**WHAT NEEDS TO BE DONE**:
In the records that follow, the lines from the one containing "プチシュー (498, 1987)" to the one containing "[Slide 2] (676, 1741)", inclusive, are to be given again exactly.

Data items:
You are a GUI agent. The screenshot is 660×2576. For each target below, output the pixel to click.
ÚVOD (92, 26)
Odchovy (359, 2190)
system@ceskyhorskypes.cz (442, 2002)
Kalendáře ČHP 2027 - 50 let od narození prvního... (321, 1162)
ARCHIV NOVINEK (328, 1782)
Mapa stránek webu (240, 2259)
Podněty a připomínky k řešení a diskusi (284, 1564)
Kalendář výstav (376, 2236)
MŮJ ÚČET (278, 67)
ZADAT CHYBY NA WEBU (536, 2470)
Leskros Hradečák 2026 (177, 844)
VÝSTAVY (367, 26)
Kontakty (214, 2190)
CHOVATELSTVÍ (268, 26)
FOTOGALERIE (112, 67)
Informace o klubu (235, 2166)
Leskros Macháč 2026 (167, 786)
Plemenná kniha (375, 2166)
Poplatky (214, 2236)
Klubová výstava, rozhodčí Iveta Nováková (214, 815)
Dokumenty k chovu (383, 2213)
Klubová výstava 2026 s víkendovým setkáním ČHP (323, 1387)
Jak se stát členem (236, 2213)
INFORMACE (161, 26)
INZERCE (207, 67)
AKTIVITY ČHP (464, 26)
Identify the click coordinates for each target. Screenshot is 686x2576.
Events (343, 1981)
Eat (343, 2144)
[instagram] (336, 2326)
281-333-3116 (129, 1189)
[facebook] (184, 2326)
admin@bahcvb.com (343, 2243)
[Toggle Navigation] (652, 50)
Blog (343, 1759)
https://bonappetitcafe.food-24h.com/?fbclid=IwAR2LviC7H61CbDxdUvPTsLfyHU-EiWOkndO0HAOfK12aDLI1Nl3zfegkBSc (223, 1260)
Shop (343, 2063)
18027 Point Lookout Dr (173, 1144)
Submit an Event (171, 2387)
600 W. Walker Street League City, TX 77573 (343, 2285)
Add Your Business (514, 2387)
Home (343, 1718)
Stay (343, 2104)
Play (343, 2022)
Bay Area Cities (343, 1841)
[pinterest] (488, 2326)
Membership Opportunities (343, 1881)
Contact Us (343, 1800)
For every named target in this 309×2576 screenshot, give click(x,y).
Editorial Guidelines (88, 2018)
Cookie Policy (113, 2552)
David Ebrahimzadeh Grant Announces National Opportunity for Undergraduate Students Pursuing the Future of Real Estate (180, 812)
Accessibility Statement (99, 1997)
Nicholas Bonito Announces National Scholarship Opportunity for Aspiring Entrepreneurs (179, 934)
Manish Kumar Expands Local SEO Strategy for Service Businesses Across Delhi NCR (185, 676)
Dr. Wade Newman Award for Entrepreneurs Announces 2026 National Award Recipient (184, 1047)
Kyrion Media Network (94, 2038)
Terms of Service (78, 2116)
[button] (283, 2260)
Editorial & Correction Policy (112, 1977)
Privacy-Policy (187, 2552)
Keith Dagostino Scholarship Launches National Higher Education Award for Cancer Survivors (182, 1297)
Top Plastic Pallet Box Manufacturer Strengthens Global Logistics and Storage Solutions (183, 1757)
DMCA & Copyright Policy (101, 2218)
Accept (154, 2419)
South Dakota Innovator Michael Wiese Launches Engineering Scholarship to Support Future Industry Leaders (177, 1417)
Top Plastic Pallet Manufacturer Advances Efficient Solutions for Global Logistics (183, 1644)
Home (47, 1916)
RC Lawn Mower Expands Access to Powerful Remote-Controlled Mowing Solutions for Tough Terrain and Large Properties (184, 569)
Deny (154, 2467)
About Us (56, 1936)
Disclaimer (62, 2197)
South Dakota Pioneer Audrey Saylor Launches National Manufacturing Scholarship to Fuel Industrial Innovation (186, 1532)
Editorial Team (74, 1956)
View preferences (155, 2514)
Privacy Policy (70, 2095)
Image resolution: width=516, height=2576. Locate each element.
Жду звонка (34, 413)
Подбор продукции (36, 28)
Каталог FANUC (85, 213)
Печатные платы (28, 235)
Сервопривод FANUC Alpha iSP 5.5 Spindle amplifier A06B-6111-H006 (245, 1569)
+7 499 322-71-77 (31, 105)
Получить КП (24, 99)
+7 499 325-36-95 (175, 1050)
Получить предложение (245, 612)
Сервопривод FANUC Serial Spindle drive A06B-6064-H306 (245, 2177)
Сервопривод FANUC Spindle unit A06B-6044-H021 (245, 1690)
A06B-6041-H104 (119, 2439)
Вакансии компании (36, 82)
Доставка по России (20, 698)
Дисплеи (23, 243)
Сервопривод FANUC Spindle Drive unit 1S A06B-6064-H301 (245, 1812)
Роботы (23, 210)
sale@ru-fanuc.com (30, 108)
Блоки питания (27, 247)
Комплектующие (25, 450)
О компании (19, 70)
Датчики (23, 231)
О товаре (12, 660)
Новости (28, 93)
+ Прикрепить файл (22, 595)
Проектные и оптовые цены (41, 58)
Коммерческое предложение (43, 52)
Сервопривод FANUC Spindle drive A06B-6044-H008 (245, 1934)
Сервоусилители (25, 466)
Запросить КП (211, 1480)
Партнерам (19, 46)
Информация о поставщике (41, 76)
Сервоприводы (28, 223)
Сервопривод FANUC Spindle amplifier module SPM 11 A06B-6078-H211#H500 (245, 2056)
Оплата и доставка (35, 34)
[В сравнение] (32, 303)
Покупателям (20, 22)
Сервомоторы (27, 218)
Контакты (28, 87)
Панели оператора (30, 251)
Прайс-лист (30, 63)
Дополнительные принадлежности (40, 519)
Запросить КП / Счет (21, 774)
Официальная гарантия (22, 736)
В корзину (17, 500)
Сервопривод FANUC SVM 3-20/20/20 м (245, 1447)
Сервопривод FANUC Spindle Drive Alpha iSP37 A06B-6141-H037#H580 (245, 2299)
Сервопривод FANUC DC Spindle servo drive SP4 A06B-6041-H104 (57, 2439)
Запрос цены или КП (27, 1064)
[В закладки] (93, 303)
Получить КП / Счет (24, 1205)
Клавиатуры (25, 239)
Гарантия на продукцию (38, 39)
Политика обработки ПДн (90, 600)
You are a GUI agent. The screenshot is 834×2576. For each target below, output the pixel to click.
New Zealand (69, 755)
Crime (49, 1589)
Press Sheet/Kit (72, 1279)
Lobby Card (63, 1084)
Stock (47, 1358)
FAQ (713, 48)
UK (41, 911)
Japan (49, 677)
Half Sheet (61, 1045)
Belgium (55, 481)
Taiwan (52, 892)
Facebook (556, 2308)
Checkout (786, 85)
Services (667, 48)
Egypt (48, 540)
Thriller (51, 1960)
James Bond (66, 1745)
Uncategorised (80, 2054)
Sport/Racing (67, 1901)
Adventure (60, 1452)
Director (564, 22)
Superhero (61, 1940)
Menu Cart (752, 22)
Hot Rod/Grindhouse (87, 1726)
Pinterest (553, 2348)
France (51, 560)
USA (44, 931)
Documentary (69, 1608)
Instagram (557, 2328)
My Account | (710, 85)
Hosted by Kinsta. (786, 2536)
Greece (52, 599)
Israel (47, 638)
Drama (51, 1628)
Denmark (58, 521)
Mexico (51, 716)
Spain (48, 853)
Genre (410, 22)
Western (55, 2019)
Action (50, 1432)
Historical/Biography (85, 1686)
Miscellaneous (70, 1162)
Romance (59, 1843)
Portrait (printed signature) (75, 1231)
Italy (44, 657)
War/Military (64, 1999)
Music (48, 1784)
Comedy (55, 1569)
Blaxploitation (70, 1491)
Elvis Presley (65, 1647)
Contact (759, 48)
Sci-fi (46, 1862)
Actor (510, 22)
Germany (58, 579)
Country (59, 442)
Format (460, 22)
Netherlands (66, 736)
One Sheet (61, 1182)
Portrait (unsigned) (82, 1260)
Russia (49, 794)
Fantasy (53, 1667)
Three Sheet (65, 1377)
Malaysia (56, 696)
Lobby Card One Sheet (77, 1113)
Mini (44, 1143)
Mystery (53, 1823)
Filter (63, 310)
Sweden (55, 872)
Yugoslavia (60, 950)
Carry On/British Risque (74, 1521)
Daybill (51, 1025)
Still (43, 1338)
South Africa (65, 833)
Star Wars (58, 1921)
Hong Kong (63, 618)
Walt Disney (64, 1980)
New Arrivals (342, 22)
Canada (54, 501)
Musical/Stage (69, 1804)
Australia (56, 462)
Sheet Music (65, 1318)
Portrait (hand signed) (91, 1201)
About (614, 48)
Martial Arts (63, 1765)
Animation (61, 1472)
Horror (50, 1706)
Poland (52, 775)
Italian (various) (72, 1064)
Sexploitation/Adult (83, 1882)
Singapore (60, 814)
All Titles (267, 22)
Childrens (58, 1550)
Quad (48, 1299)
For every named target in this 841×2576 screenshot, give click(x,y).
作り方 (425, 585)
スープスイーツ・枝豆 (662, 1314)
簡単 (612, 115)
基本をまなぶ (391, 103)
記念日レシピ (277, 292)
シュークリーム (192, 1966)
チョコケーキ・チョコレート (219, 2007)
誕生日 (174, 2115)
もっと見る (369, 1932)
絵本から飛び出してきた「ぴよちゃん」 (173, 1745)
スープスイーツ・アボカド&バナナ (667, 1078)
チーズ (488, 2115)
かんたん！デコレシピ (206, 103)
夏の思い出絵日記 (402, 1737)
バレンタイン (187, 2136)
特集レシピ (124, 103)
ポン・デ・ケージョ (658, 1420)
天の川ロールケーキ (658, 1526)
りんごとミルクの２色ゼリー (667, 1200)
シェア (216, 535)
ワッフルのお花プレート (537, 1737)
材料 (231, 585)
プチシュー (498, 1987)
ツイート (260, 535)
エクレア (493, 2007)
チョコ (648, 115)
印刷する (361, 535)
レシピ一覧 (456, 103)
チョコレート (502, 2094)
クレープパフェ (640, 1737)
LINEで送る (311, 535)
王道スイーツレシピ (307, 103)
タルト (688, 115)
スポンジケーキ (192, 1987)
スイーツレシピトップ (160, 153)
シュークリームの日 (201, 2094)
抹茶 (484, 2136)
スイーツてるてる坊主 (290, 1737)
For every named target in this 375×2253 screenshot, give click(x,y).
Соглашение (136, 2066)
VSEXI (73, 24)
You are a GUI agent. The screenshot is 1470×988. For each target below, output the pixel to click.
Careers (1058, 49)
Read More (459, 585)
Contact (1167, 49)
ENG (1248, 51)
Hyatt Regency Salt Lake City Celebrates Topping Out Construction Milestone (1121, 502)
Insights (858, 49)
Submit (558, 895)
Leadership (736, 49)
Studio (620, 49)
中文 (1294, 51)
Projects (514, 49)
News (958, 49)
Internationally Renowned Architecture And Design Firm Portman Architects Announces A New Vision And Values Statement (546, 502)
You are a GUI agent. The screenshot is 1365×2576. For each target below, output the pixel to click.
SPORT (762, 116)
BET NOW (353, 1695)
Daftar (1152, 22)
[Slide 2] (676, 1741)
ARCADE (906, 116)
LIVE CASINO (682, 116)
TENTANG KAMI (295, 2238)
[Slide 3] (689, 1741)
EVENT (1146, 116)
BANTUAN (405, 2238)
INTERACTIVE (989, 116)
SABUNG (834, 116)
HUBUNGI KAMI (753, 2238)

**RESULT BELOW**:
プチシュー (498, 1987)
ツイート (260, 535)
エクレア (493, 2007)
チョコ (648, 115)
印刷する (361, 535)
レシピ一覧 (456, 103)
チョコレート (502, 2094)
クレープパフェ (640, 1737)
LINEで送る (311, 535)
王道スイーツレシピ (307, 103)
タルト (688, 115)
スポンジケーキ (192, 1987)
スイーツレシピトップ (160, 153)
シュークリームの日 (201, 2094)
抹茶 (484, 2136)
スイーツてるてる坊主 (290, 1737)
For every named target in this 375×2253 screenshot, give click(x,y).
Соглашение (136, 2066)
VSEXI (73, 24)
You are a GUI agent. The screenshot is 1470×988. For each target below, output the pixel to click.
Careers (1058, 49)
Read More (459, 585)
Contact (1167, 49)
ENG (1248, 51)
Hyatt Regency Salt Lake City Celebrates Topping Out Construction Milestone (1121, 502)
Insights (858, 49)
Submit (558, 895)
Leadership (736, 49)
Studio (620, 49)
中文 (1294, 51)
Projects (514, 49)
News (958, 49)
Internationally Renowned Architecture And Design Firm Portman Architects Announces A New Vision And Values Statement (546, 502)
You are a GUI agent. The screenshot is 1365×2576. For each target below, output the pixel to click.
SPORT (762, 116)
BET NOW (353, 1695)
Daftar (1152, 22)
[Slide 2] (676, 1741)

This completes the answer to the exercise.